The effect of other types of radiation, such as cosmic radiation, is also controversial. Pilots and flight attendants have a reported incidence of SCC that ranges between 2.1 and 9.9 times what would be expected; however, the overall cancer incidence is not consistently elevated. Some attribute the high rate of nonmelanoma skin cancers in airline flight personnel to cosmic radiation, while others suspect lifestyle factors.[15,16,17,18,19,20]
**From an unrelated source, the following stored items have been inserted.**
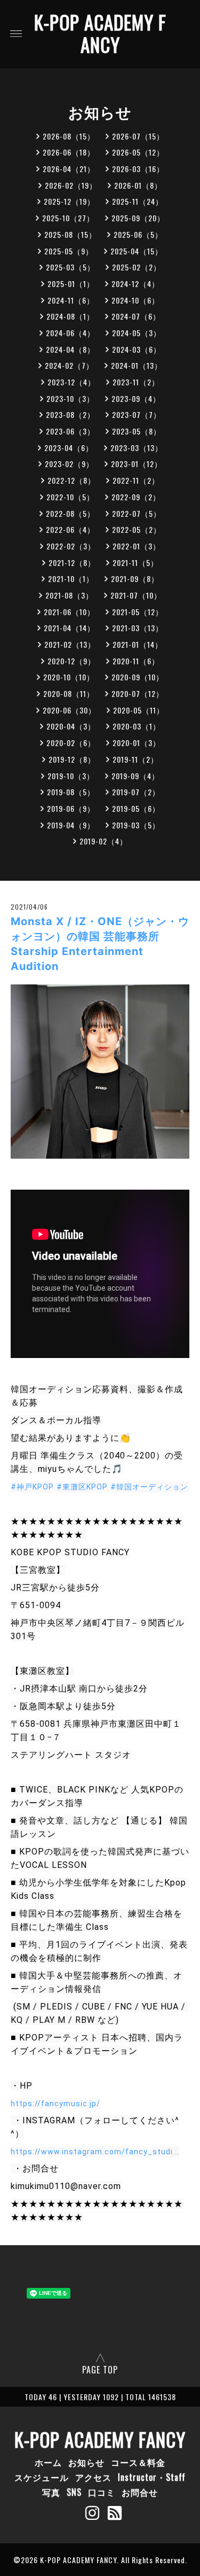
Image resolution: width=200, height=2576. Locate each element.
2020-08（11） (68, 693)
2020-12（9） (71, 660)
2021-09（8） (135, 578)
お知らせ (86, 2462)
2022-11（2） (136, 480)
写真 (51, 2492)
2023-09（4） (136, 398)
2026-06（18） (69, 152)
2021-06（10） (69, 611)
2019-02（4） (103, 841)
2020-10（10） (68, 676)
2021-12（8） (72, 562)
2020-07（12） (137, 693)
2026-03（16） (138, 168)
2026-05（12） (138, 152)
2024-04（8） (70, 349)
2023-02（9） (69, 463)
Other environmental factors

The influence of arsenic on the risk of nonmelanoma skin cancer is discussed in detail in the Other environmental factors section in the Basal Cell Carcinoma section of this summary. Like BCCs, SCCs appear to be associated with exposure to arsenic in drinking water and combustion products.[21,22] However, this association may hold true only for the highest levels of arsenic exposure. Individuals who had toenail concentrations of arsenic above the 97th percentile were found to have an approximately twofold increase in SCC risk.[23] For arsenic, the latency period can be lengthy; invasive SCC has been found to develop at an average of 20 years after exposure.[24]

Current or previous cigarette smoking has been associated with a 1.5-fold to 2-fold increase in SCC risk,[25,26,27] although one large study showed no change in risk.[28] Available evidence suggests that the effect of smoking on cancer risk seems to be greater for SCC than for BCC.